§ Travail demandé:
1. Dans l'extrait sur l'euthanasie au Canada, réécrivez le passage qui commence à « L'étude menée en » et s'arrête après « qui demandent l'euthanasie. », en remplaçant « soins palliatifs » par « soins de confort ».
2. Rédigez la suite du texte sur l'euthanasie au Canada, à partir de sa dernière phrase.

L'étude menée en Ontario a montré également que la majorité des personnes euthanasiées souffraient d'un cancer (64,4 %), suivi par les maladies neurodégénératives (11,9 %), cardiovasculaires (8,5 %) et respiratoires (7,5 %). La plupart ont déclaré avoir des souffrances tant physiques (99,5%) que psychologiques (96,4%) avant la procédure. A noter que dans 74,4% des cas, les personnes concernées bénéficiaient de soins palliatifs au moment où ils ont déposé une demande d'euthanasie. Il convient de souligner, toutefois, que ni les soins palliatifs ni la consultation psychiatrique (visant à évaluer la capacité décisionnelle du patient) ne sont obligatoires au Canada pour les patients qui demandent l'euthanasie.

Le rapport annuel sur l'euthanasie au Canada indique qu'en 2019, 5631 personnes y ont demandé l'euthanasie, ce qui représente 2,0 % de l'ensemble des décès. Par rapport à 2018, on constate une augmentation de 26,1%. Parmi les raisons les plus fréquemment invoquées se trouvent la souffrance liée à une perte d'autonomie ou une perte de la capacité à s'engager dans des activités significatives de la vie (voy. par ailleurs l'étude comparative réalisée par l'IEB au sujet de l'aide médicale à mourir au Québec et l'euthanasie en Belgique).

Il convient de noter qu'au Canada, certains prestataires de soins palliatifs estiment que l'euthanasie constitue un élément important de leur pratique clinique. On peut dès lors s'interroger sur la qualité des soins palliatifs compris de cette façon, et sur l'entrave que peut représenter une certaine culture de l'euthanasie sur l'amélioration des soins palliatifs. Il demeure essentiel de faire connaître aux patients les autres moyens dont dispose la médecine pour soulager leurs souffrances (Voir Dossier IEB - Apaiser la douleur en fin de vie et Le modèle belge des "soins palliatifs intégraux" dénature-t-il la pratique des soins palliatifs ?).

§ Données enregistrées:
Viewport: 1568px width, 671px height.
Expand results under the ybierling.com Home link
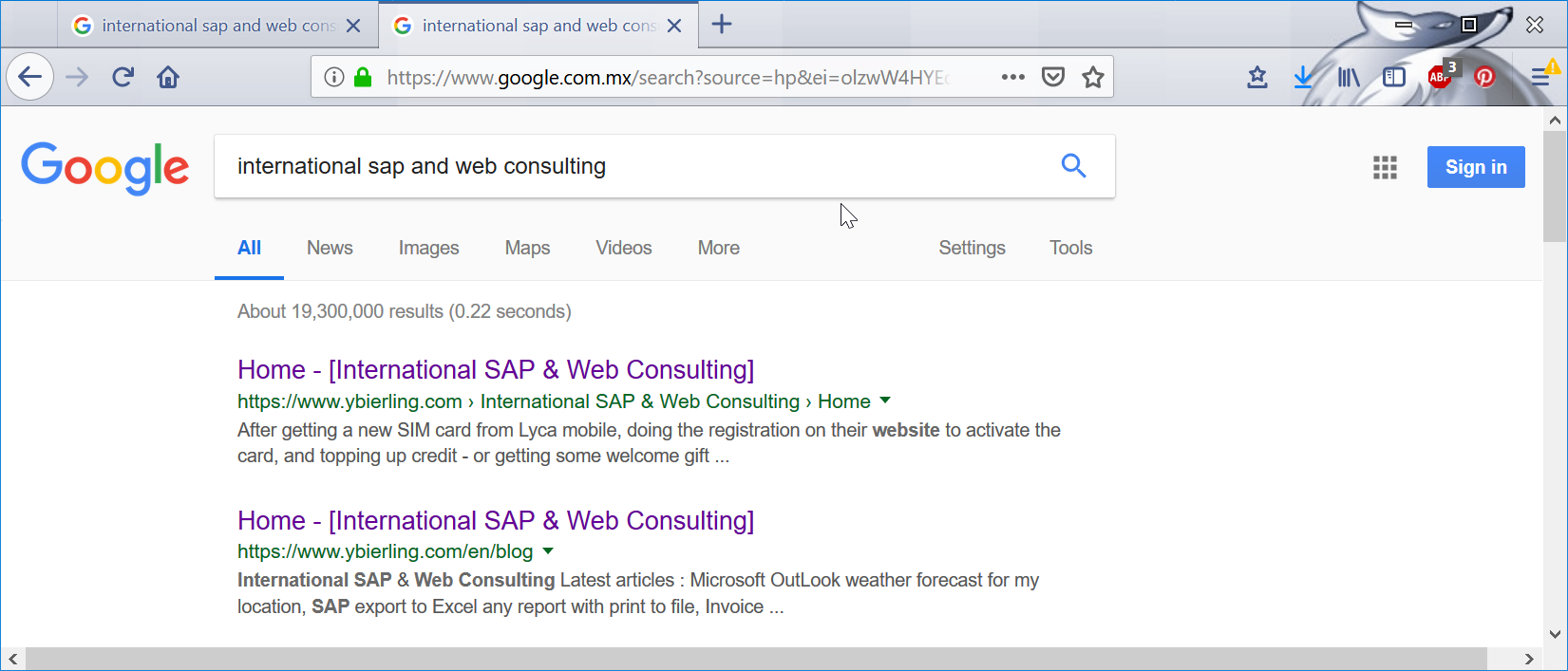(885, 401)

§ Réponses par consigne:
1.
L'étude menée en Ontario a montré également que la majorité des personnes euthanasiées souffraient d'un cancer (64,4 %), suivi par les maladies neurodégénératives (11,9 %), cardiovasculaires (8,5 %) et respiratoires (7,5 %). La plupart ont déclaré avoir des souffrances tant physiques (99,5%) que psychologiques (96,4%) avant la procédure. A noter que dans 74,4% des cas, les personnes concernées bénéficiaient de soins de confort au moment où ils ont déposé une demande d'euthanasie. Il convient de souligner, toutefois, que ni les soins de confort ni la consultation psychiatrique (visant à évaluer la capacité décisionnelle du patient) ne sont obligatoires au Canada pour les patients qui demandent l'euthanasie.

2.
Au-delà de la douleur physique, reconnaissons que les souffrances psychologiques marquent fortement la personne, surtout quand elles s'accompagnent d'une perte d'autonomie. L'incapacité de reprendre sa vie d'avant est difficile à accepter, tout comme le fait de devoir demander de l'aide et se laisser aider. Ce sont là des raisons de plus en plus déterminantes dans les demandes d'euthanasie.

Pour info :

Depuis juin 2016, l'euthanasie est devenue légale au Canada. Selon la loi, la personne concernée doit être âgée d'au moins 18 ans et mentalement capable, faire une demande délibérée “d'aide médicale à mourir” qui ne soit pas le résultat de pressions ou d'influences externes, donner un consentement éclairé et avoir un problème de santé grave et irrémédiable. Plus particulièrement, il faut souffrir d'une maladie, d'une affection ou d'un handicap grave, être dans un état de déclin avancé qui ne peut être inversé, ressentir des souffrances physiques ou mentales insupportables causées par la maladie, le handicap ou le déclin des capacités qui ne peuvent être atténuées dans des conditions que le demandeur juge acceptables. Toutefois, il n'est pas nécessaire d'être atteint d'une maladie mortelle ou d'être en phase terminale pour être admissible à « l'aide médicale à mourir ».